*** Opening PROVIDED DATA ***

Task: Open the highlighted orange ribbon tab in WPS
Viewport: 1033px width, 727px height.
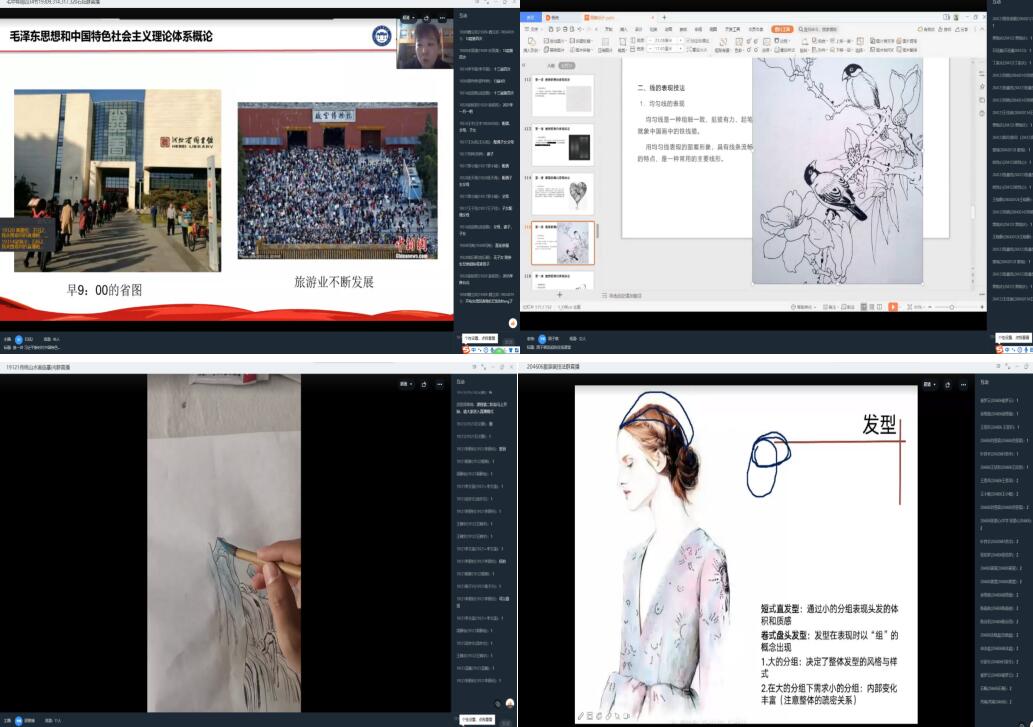Action: pyautogui.click(x=784, y=30)
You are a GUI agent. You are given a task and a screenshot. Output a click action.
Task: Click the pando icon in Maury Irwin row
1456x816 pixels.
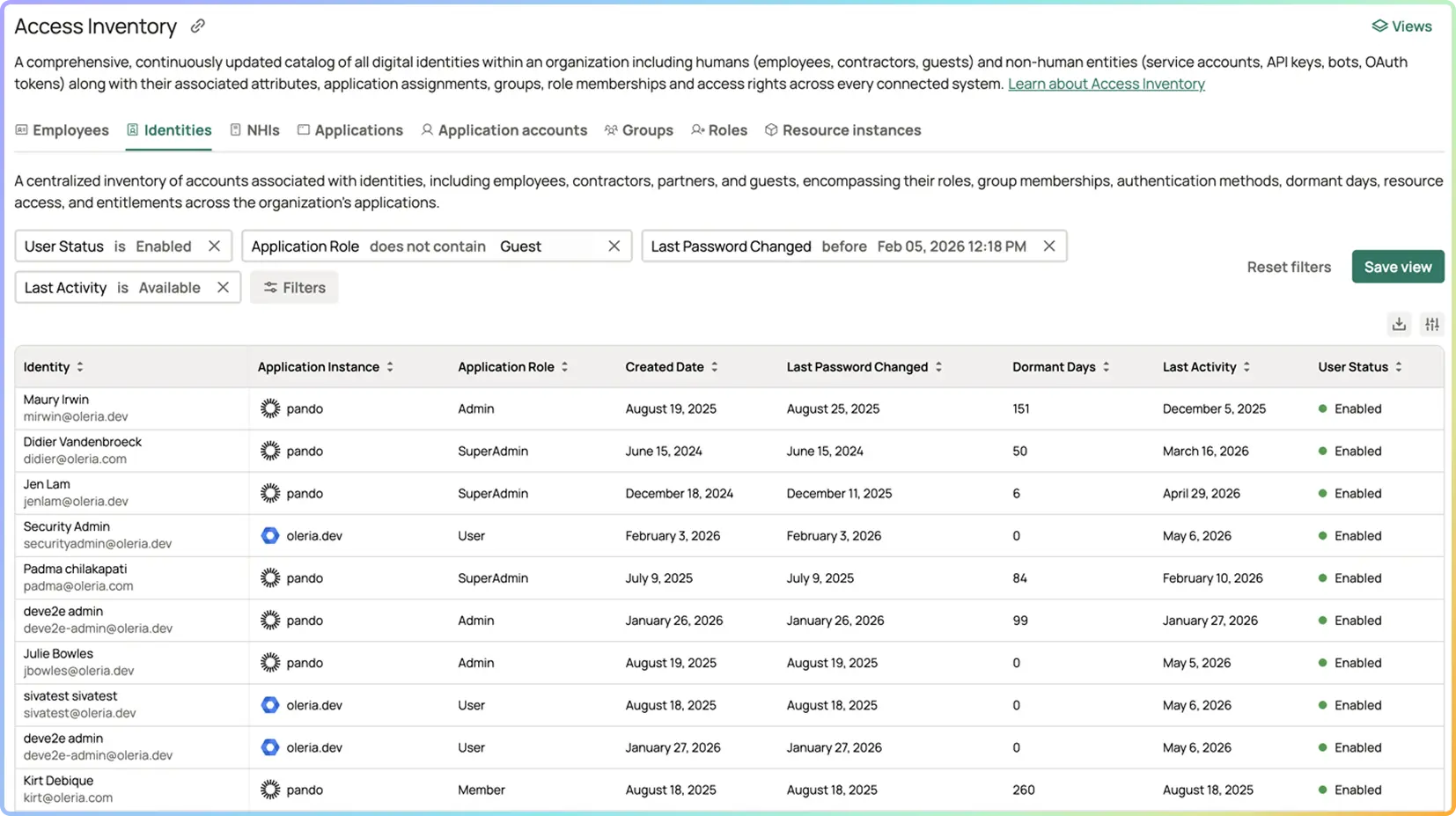[x=270, y=408]
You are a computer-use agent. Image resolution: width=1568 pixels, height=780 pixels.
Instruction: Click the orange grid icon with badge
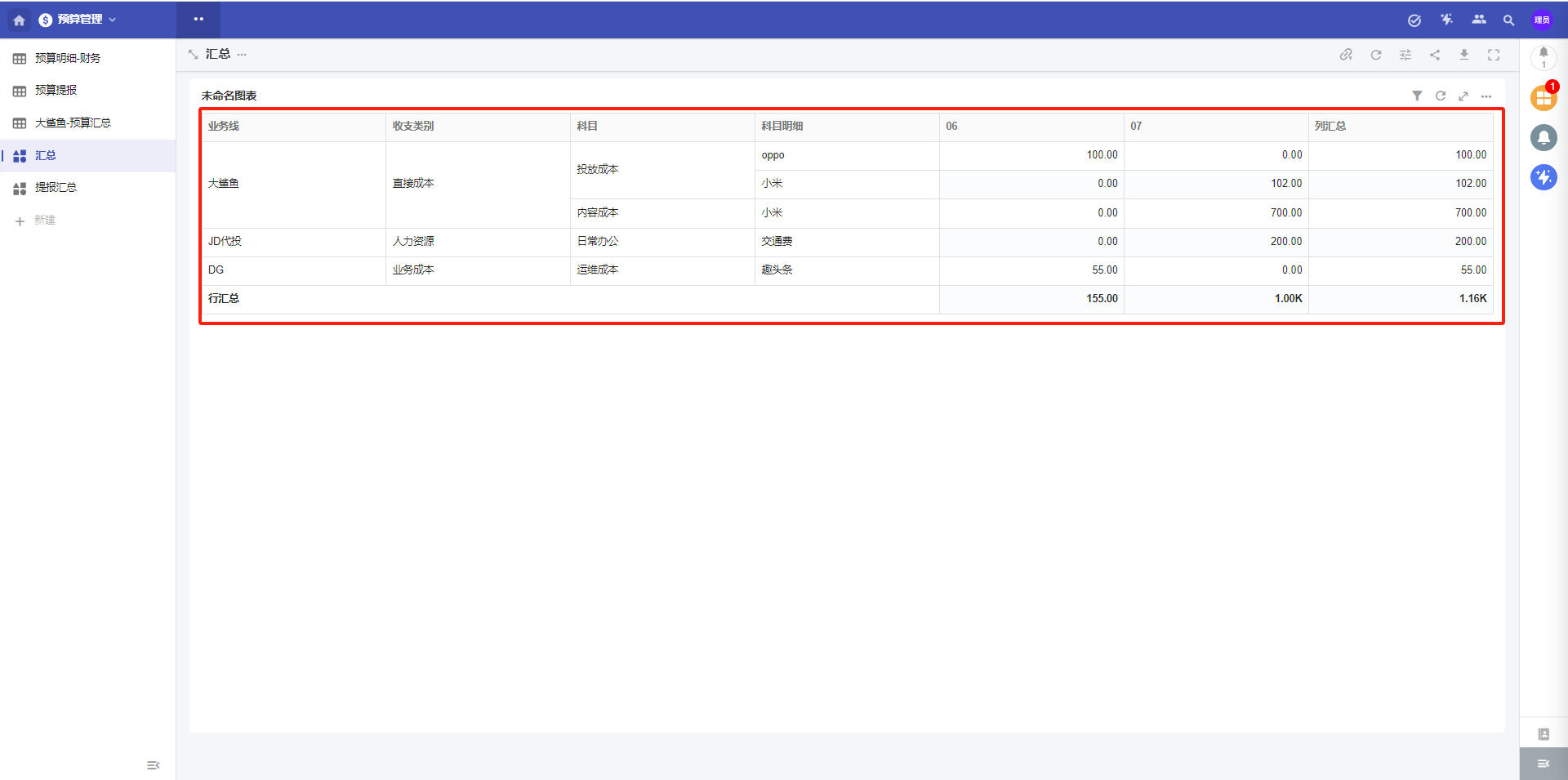1543,98
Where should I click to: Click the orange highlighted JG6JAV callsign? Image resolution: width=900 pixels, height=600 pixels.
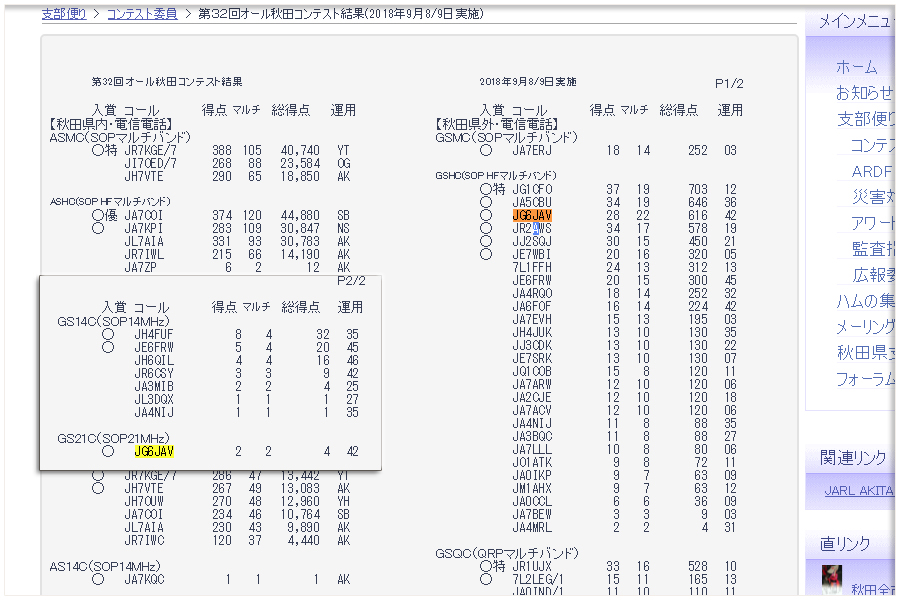pos(531,215)
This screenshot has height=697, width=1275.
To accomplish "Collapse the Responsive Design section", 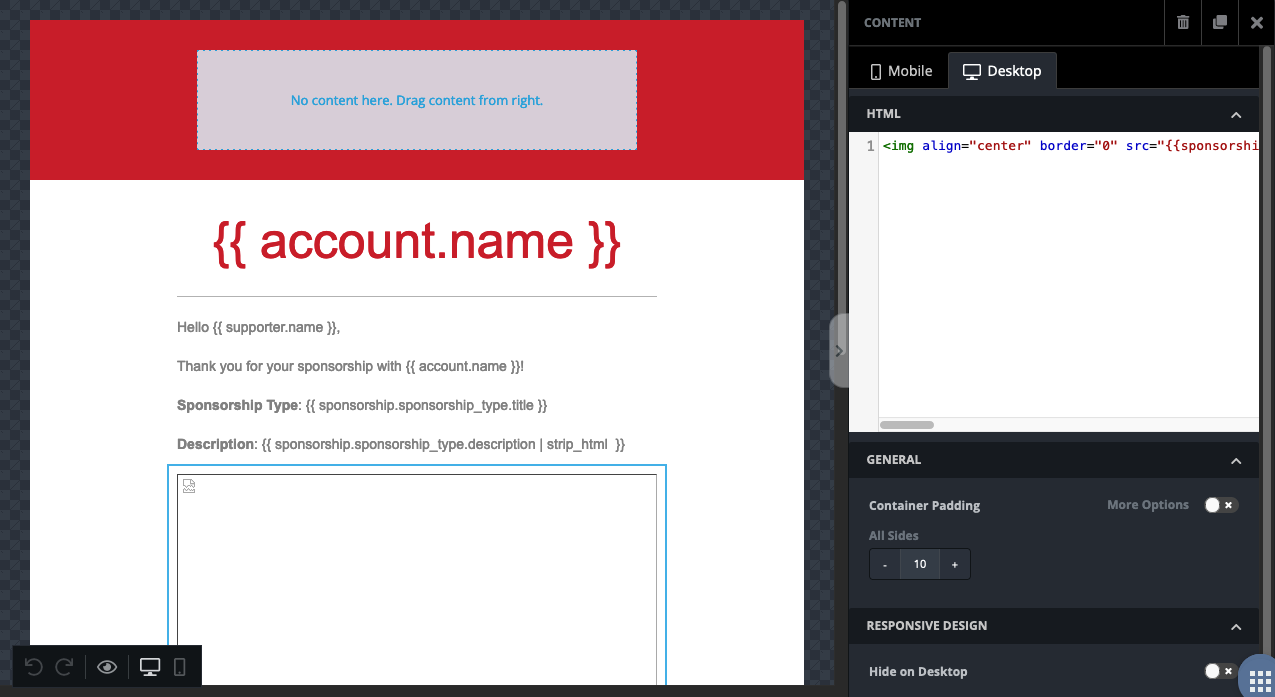I will tap(1236, 626).
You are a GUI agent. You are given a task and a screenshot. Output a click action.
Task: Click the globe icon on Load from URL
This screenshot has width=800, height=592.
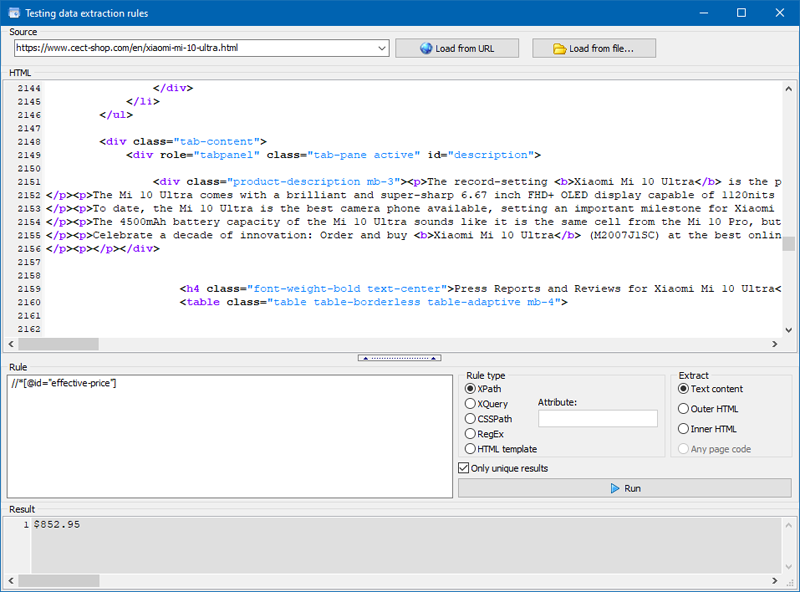[x=426, y=48]
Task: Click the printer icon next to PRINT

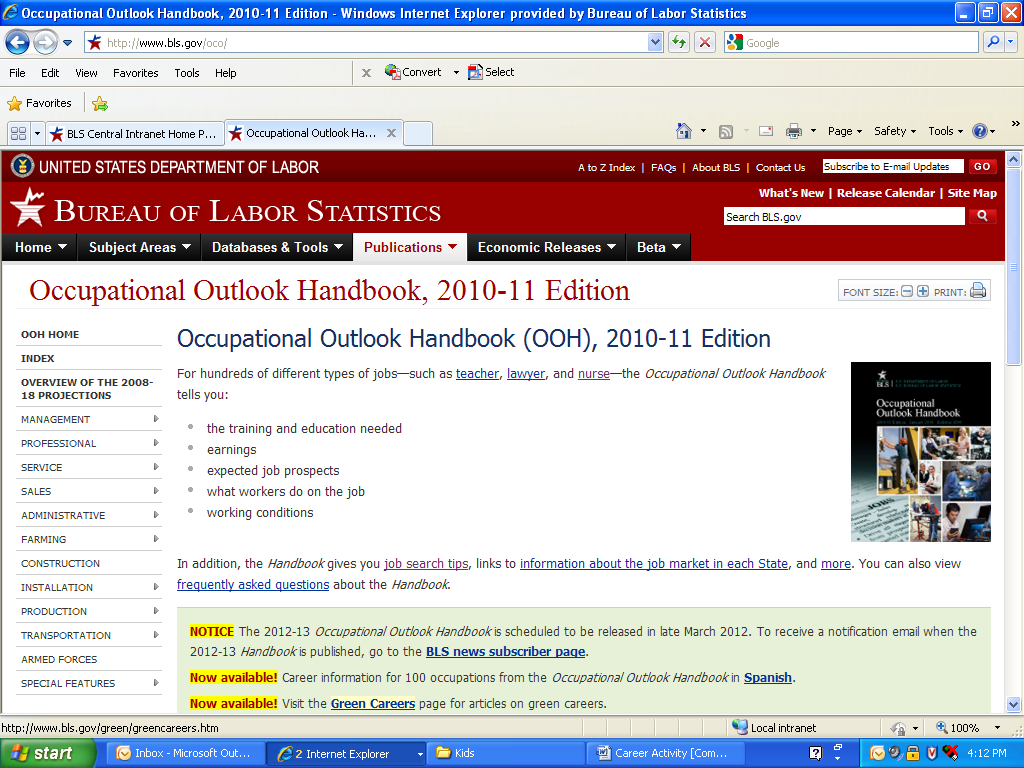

*** Closing PROVIDED DATA ***

AIM OF THE TASK: The answer must be an exact copy of the lines above, from the start of the records through the line with "You are a computer-use", and of nothing else; no pictures belong in it.

ANSWER BELOW:
Task: Open the highlighted orange ribbon tab in WPS
Viewport: 1033px width, 727px height.
Action: pyautogui.click(x=784, y=30)
You are a GUI agent. You are given a task and a screenshot. Output a click action.
Task: Click the pando icon in Maury Irwin row
1456x816 pixels.
[x=270, y=408]
You are a computer-use agent. Image resolution: width=1568 pixels, height=780 pixels.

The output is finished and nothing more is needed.